The GCLocker strikes again (bad remark / GCLocker interaction)
Tony Printezis
tprintezis at twitter.com
Thu Sep 4 15:55:33 UTC 2014
FYI: I just created:
JDK-8057573: CMSScavengeBeforeRemark ignored if GCLocker is active
JDK-8057586: Explicit GC ignored if GCLocker is active
Tony
On 9/4/14, 11:20 AM, Tony Printezis wrote:
> Hi Ramki,
>
> Thanks for taking the time to reply! To follow-up on a couple of
> points in your e-mail:
>
> "A ticklish dilemma here is whether the CMS thread should wait for the
> JNI CS to clear or just plough on as is the case today. The thinking
> there was that it's better to have a longish remark pause because of
> not emptying Eden than to delay the CMS collection and risk a
> concurrent mode failure which would be much more expensive."
>
> Yeah, it's an interesting trade-off. You're right that holding up the
> remark while waiting for the GCLocker to drain could cause a
> concurrent mode failure. And, yes, the remark could be loonger too
> (more cards can be potentially dirtied while we're waiting). On the
> other hand, if the critical sections are properly written (i.e., they
> are bounded / they don't block; and in our case they definitely seem
> to be) the remark will only be delayed by a very short amount of time.
> Of course, as we all know, the above "if" is really big "IF". :-) But,
> we should not be penalizing correctly behaving code to make sure
> misbehaving code doesn't misbehave even more (read this like: we can
> put the new behavior on a flag).
>
> Regarding a concurrent mode failure being more expensive than a longer
> remark: Of course! But, our remarks when a scavenge fails tend to be
> two orders of magnitude longer than the scavenge suceeds, so quite
> disruptive. From a small test run on my MacBook that's trying to cause
> this often: with a 3G young gen, normal remarks are 20ms-25ms, when
> the scavenge fails remarks last over 1 sec.
>
> "As you alluded to in your email, the issue is a bit tricky"
>
> Oh, yes.
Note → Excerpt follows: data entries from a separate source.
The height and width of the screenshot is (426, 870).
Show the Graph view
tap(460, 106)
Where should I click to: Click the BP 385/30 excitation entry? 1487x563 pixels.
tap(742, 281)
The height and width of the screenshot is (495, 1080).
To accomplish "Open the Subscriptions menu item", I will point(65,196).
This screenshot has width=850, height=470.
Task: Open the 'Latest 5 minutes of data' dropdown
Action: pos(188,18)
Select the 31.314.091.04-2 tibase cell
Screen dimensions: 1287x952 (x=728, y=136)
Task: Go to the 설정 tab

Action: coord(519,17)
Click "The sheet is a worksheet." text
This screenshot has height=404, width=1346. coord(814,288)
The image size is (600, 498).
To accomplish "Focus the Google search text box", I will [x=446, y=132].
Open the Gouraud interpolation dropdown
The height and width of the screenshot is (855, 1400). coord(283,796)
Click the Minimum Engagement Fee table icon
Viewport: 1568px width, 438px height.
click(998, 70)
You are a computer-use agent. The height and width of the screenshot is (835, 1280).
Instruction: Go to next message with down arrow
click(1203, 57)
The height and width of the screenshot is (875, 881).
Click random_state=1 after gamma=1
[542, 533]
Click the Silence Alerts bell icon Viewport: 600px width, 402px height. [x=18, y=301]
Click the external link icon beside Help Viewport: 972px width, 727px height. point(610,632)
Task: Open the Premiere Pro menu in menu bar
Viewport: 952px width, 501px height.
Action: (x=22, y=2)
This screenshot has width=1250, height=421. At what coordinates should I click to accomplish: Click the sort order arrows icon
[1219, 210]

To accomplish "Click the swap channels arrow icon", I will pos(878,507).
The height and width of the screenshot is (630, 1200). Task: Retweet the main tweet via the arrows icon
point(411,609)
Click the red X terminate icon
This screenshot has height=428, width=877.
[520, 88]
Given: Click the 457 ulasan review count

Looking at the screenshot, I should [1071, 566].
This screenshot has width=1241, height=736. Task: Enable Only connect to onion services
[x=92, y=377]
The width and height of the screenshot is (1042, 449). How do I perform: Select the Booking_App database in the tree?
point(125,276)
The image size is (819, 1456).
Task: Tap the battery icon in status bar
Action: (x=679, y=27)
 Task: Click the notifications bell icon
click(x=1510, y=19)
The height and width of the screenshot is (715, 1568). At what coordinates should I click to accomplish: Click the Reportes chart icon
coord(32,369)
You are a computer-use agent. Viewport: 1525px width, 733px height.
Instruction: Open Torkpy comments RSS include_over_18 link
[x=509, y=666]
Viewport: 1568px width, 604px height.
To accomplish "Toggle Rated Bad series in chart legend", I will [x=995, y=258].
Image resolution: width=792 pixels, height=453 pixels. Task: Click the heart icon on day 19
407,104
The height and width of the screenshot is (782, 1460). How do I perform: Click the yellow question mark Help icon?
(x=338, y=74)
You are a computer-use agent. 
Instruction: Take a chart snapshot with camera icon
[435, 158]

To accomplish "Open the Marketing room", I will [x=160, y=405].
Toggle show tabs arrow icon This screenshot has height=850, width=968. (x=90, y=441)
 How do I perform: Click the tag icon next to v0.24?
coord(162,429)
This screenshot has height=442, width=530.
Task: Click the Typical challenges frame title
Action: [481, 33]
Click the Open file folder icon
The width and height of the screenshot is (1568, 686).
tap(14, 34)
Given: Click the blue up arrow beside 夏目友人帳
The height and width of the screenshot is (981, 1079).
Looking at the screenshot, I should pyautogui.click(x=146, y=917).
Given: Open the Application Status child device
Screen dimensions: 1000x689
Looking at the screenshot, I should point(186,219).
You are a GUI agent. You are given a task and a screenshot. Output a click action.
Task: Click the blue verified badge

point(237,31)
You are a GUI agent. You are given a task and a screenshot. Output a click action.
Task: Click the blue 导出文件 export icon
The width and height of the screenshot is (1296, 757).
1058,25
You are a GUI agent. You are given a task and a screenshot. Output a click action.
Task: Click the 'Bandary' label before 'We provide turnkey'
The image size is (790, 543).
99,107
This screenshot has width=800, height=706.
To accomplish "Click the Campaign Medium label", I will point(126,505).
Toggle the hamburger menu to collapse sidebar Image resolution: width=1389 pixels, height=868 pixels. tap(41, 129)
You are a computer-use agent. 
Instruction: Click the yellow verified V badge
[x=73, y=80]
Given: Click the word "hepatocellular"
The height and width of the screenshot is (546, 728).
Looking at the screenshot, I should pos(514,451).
This is why, unlike JDK-8048556 (the other GCLocker issue), I
> didn't attempt to immediately work on a fix and opted to discuss this
> first on the list.
>
> "I suspect the correct way to deal with this one and for all in a
> uniform manner might be to have vm ops that need a vacant gc-locker to
> be enqueued on a separate vm-ops queue whose operations are executed
> as soon as the gc-locker has been vacated"
>
> I do like the idea of having a way for a VM op to indicate that it
> requires the GCLocker to be inactive when the threads stop. This will
> add all the logic "in one place" (OK, spread out on the GCLocker, VM
> thread, etc. but you know what I mean) and we will be able to re-use
> it wherever we need it, instead of re-inventing the wheel everywhere
> we need this.
>
> BTW, in other but related news :-), explicit GCs also suffer from this
> problem. So, it's possible for a System.gc() to be completely ignored
> if the GCLocker is active during the safepoint (I can reproduce this
> with both CMS and ParOld). Like remark, the code that schedules the
> System.gc() VM op also doesn't synchronize properly with the GCLocker.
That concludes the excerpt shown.